> REQUIRED ACTION: Take every line of the material below that includes the string "This" and copy it out.

++++ MATERIAL PROVIDED ++++

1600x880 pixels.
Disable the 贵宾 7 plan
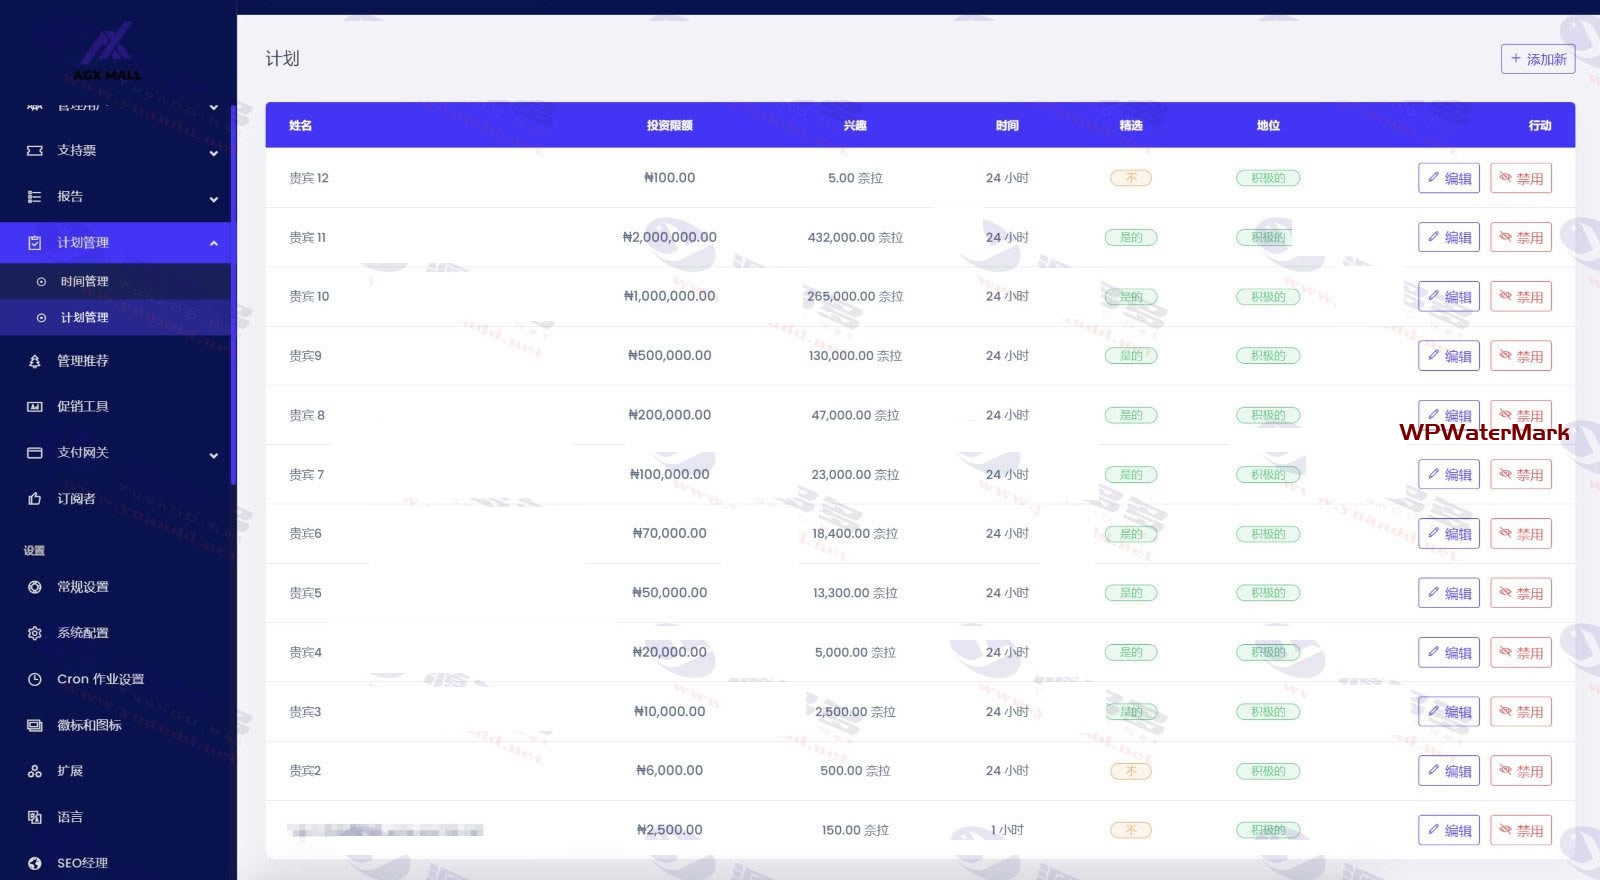point(1520,475)
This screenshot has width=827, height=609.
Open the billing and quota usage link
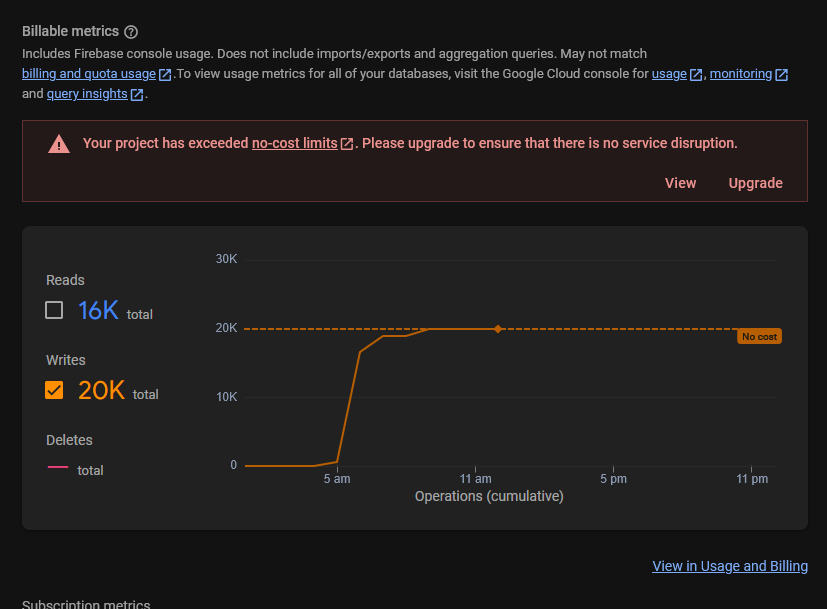tap(89, 74)
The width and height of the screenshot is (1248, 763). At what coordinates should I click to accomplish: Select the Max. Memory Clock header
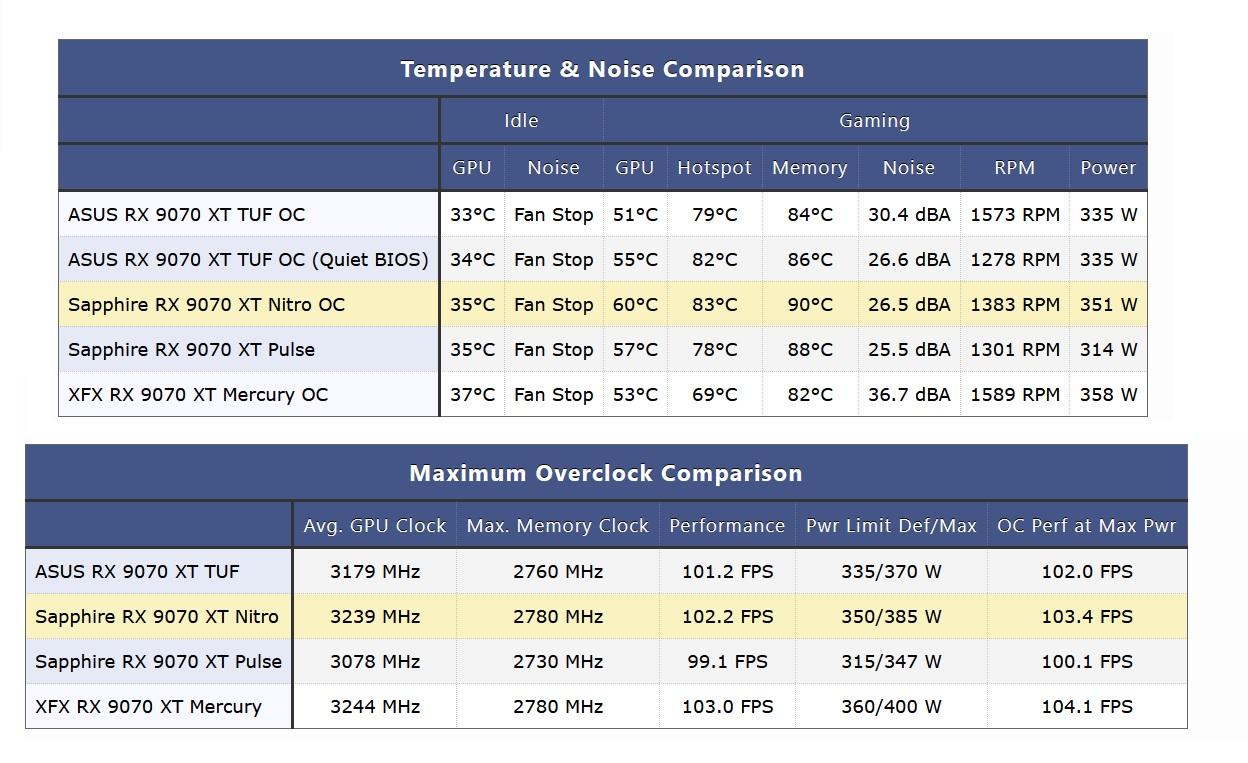pos(557,526)
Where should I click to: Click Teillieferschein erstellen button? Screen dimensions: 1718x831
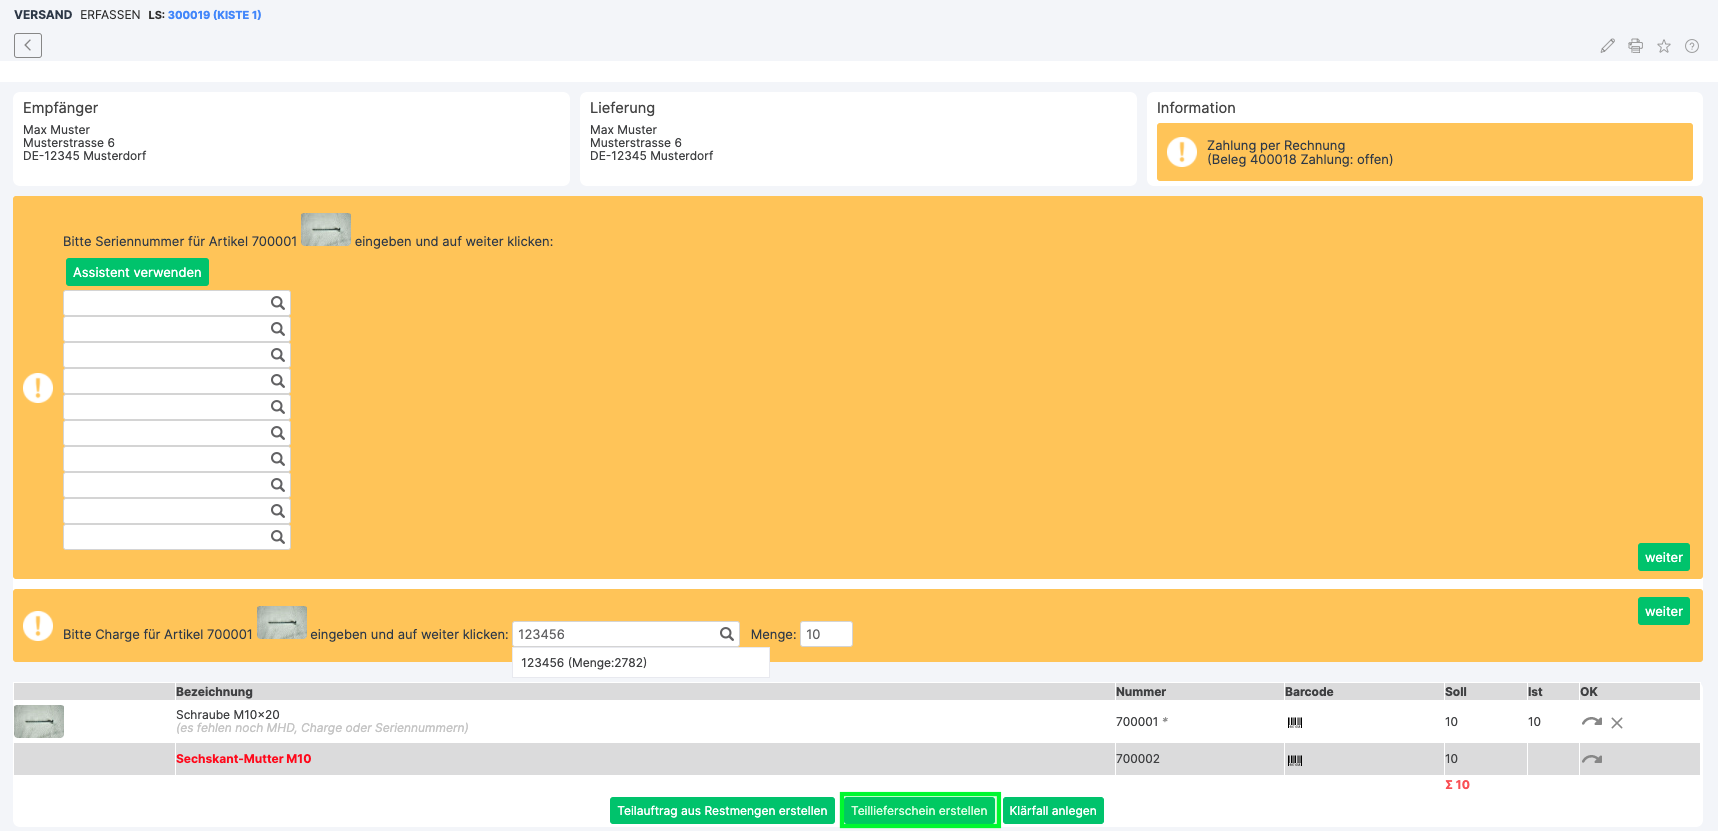(x=919, y=811)
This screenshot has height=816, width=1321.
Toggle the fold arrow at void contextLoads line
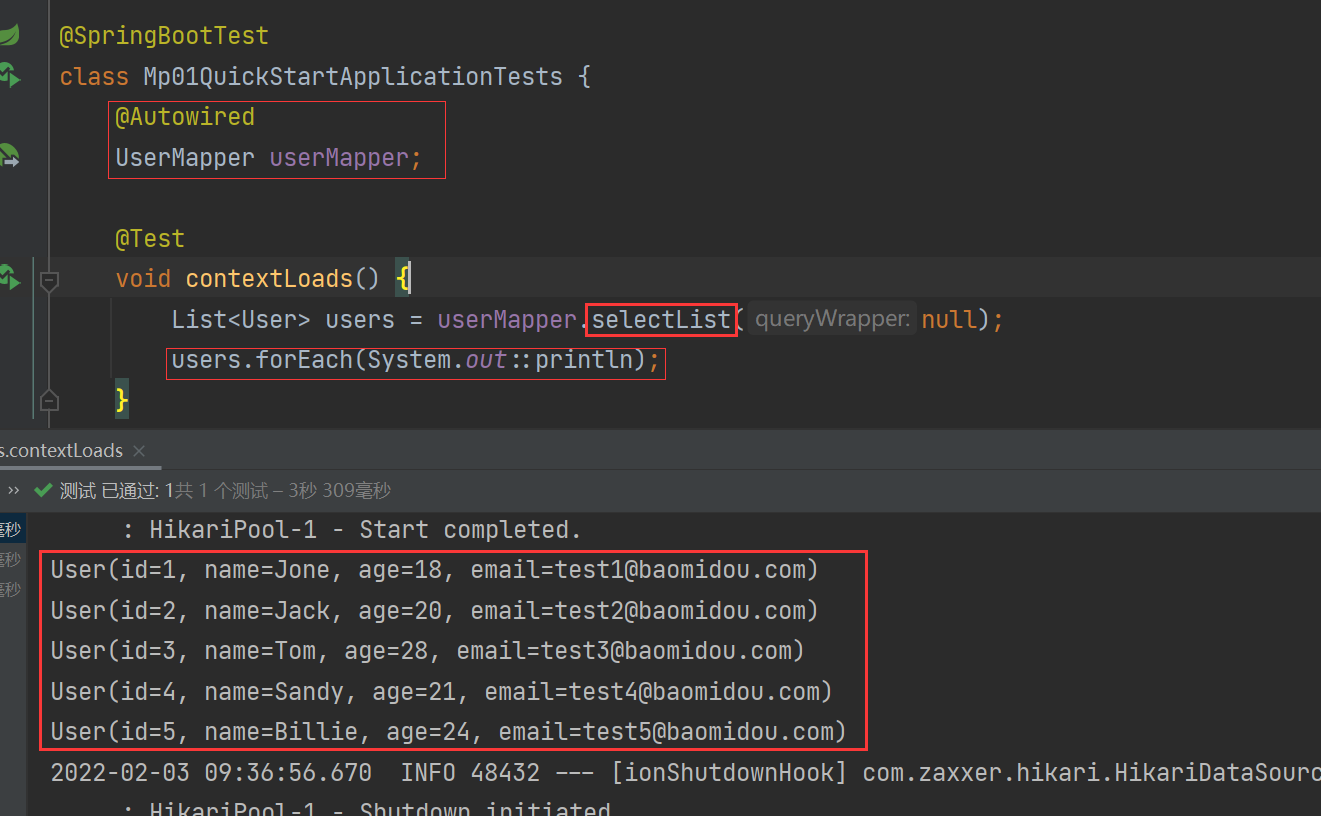click(x=49, y=281)

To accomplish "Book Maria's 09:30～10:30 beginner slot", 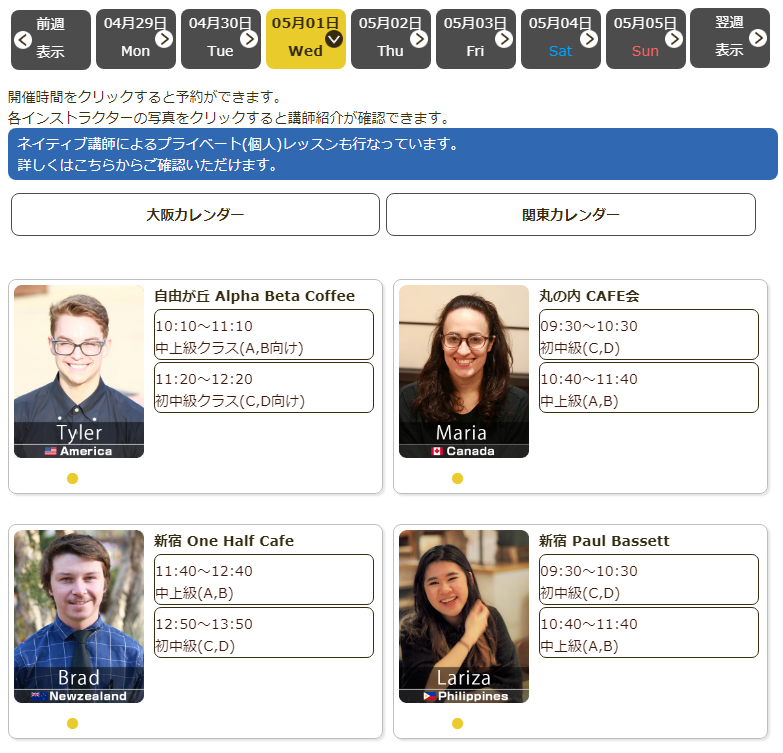I will pyautogui.click(x=648, y=335).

++++

> REPLY:
This screenshot has width=827, height=609.
This screenshot has height=816, width=1321.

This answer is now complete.